In this novel Elizabeth Strout returns to one of her oft-visited characters, Lucy Barton, and follows her through the Covid19 pandemic.
At the outbreak, or just before, she is living alone in her New York City apartment – alone as her second husband, David, has not long since died. She remains on friendly terms with her first husband, William, and it is he, a scientist, who alerts her to the imminent danger and by force of personality whisks her off to a coastal property that he has rented in Maine.
Over the course of the pandemic, with its isolating and disinfecting protocols, social distancing, and paranoia (justifiable as friends and acquaintances succumb to the virus), her relationship with William and daughters Chrissy and Becka change. While contact with William is necessarily close, her previous close contact with the girls now becomes unavoidably remote. We see through her eyes, and her anxieties, changes for William (who discovers a half-sister) and the girls (whose domestic relationships are put under pressure).

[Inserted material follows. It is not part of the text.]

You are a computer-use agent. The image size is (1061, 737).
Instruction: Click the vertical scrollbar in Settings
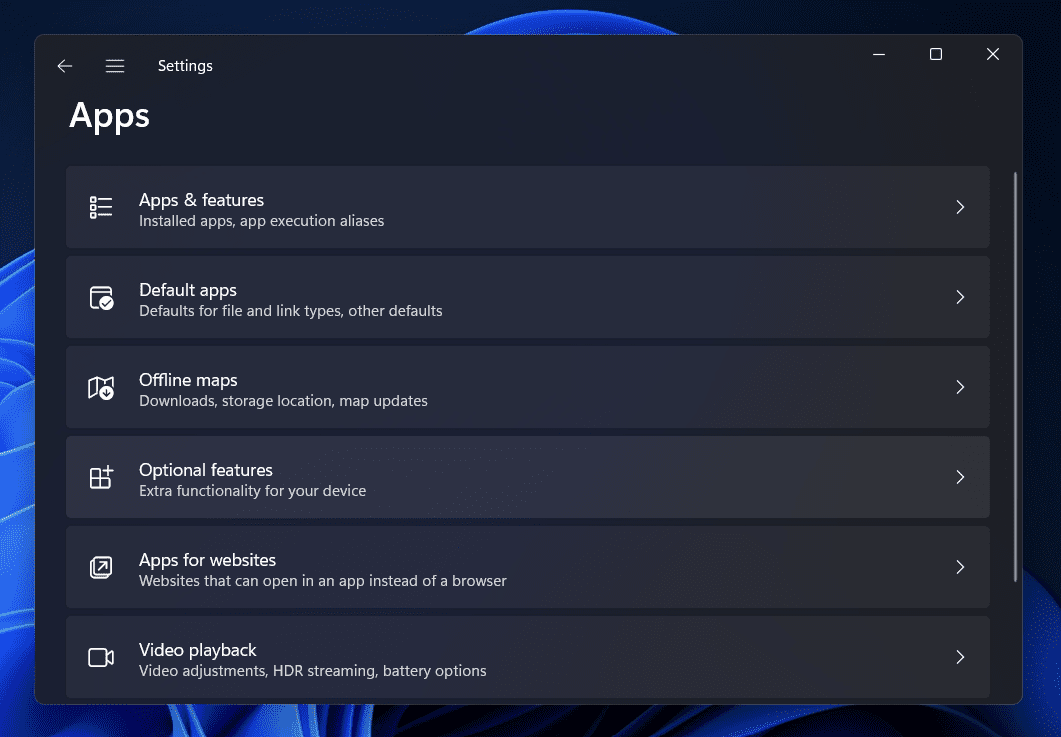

Lucy narrates throughout, in a somewhat quirky style, more conversational than written, that treats the reader as a close confident. It engenders a genuine buy-in to the outcomes. The setting of coastal Maine is vivid, and the pandemic context is now a quaint but potent reminder of those strange times.
Pre-knowledge (I had
none) of the earlier Lucy Barton novels does not hinder enjoyment. The
occasional references back are slotted in seamlessly with scant but sufficient
detail that, if anything, entices the reader to go back for more. Which I will
do, having thoroughly enjoyed this one.